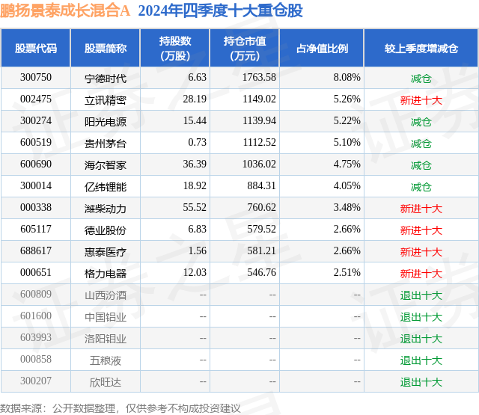
Task: Click stock code 300750
Action: coord(36,78)
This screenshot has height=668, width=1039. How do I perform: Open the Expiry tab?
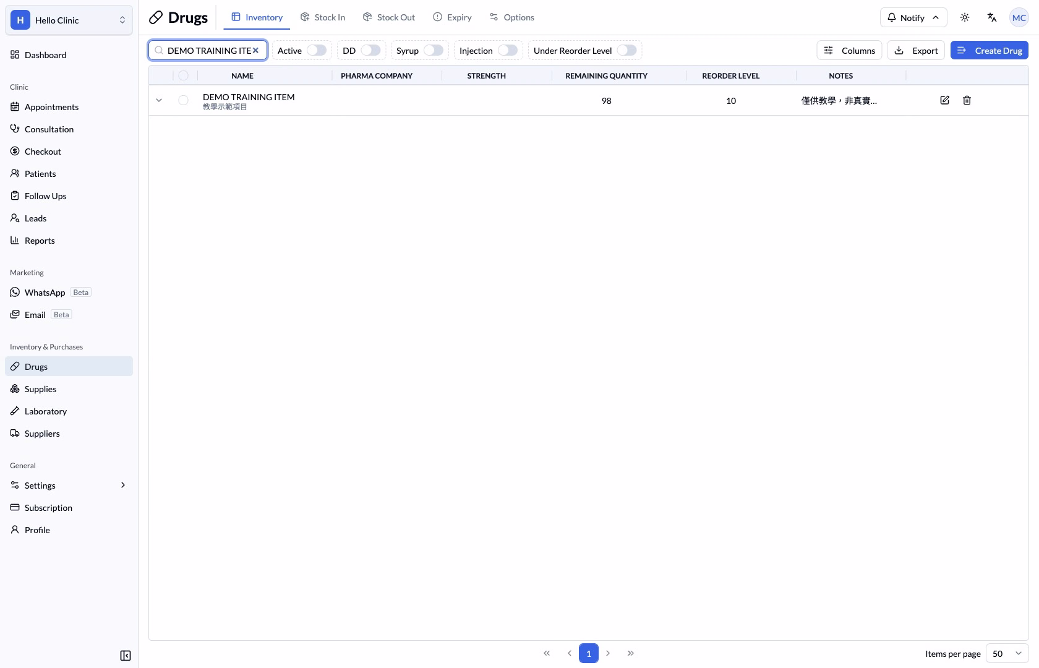tap(452, 17)
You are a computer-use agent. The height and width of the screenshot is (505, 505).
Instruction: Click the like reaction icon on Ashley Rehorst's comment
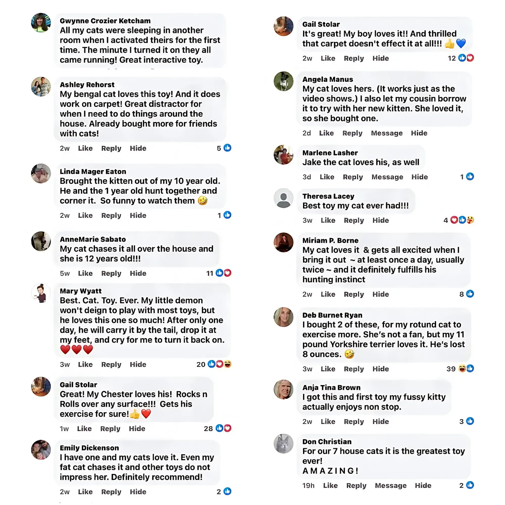[227, 148]
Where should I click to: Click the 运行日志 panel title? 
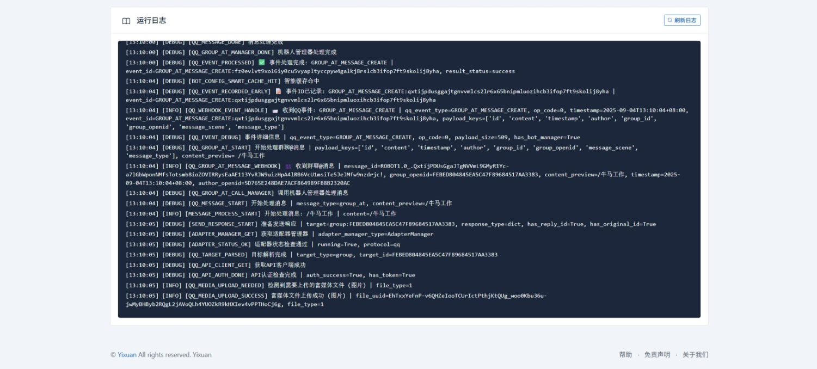[x=151, y=21]
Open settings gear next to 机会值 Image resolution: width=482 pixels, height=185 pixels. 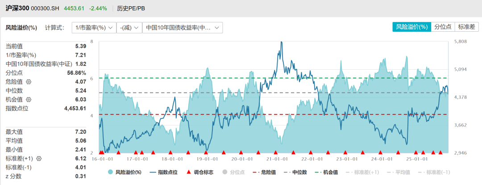[x=29, y=100]
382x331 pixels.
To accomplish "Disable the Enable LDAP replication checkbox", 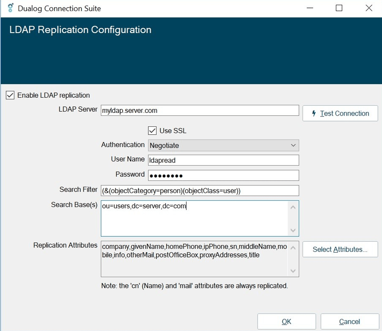I will pos(10,95).
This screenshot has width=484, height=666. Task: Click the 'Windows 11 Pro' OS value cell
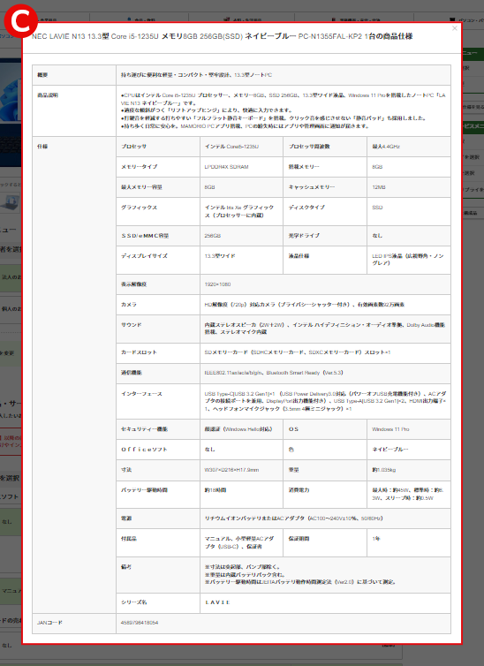(x=390, y=429)
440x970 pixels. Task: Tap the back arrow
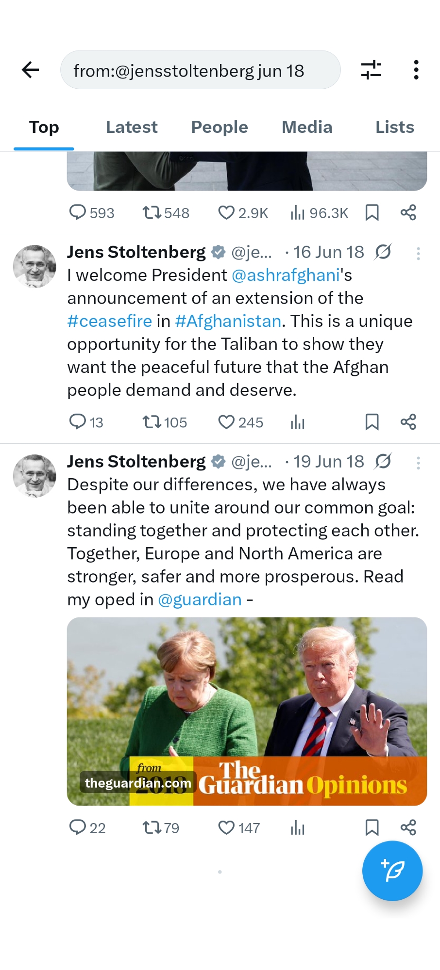click(x=31, y=70)
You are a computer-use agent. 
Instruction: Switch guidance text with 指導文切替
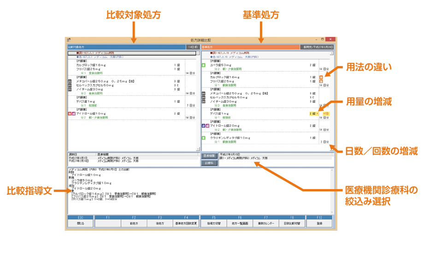[213, 223]
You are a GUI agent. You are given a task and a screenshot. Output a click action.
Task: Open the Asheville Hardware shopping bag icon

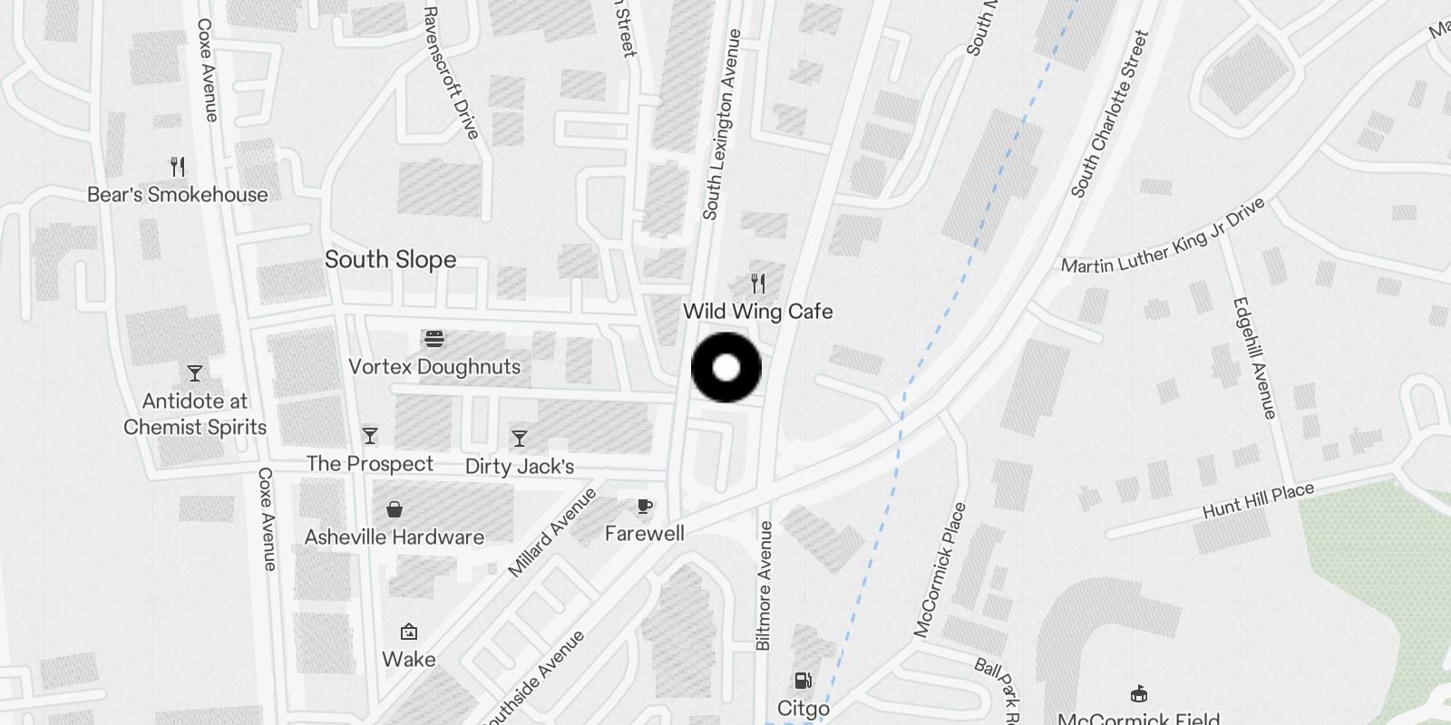394,509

WORK TO BE COMPLETED » With pictures excluded, the lines running from the one containing "This screenshot has width=484, height=666." through the last line of the records above are to be restated exactly and in full.

FINISHED EXERCISE »
This screenshot has width=484, height=666. Task: Click the 'Windows 11 Pro' OS value cell
(x=390, y=429)
440x970 pixels. Task: Tap the back arrow
click(x=31, y=70)
You are a computer-use agent. 
Instruction: Switch guidance text with 指導文切替
[213, 223]
You are a GUI agent. You are given a task and a screenshot. Output a click action.
Task: Open the Asheville Hardware shopping bag icon

394,509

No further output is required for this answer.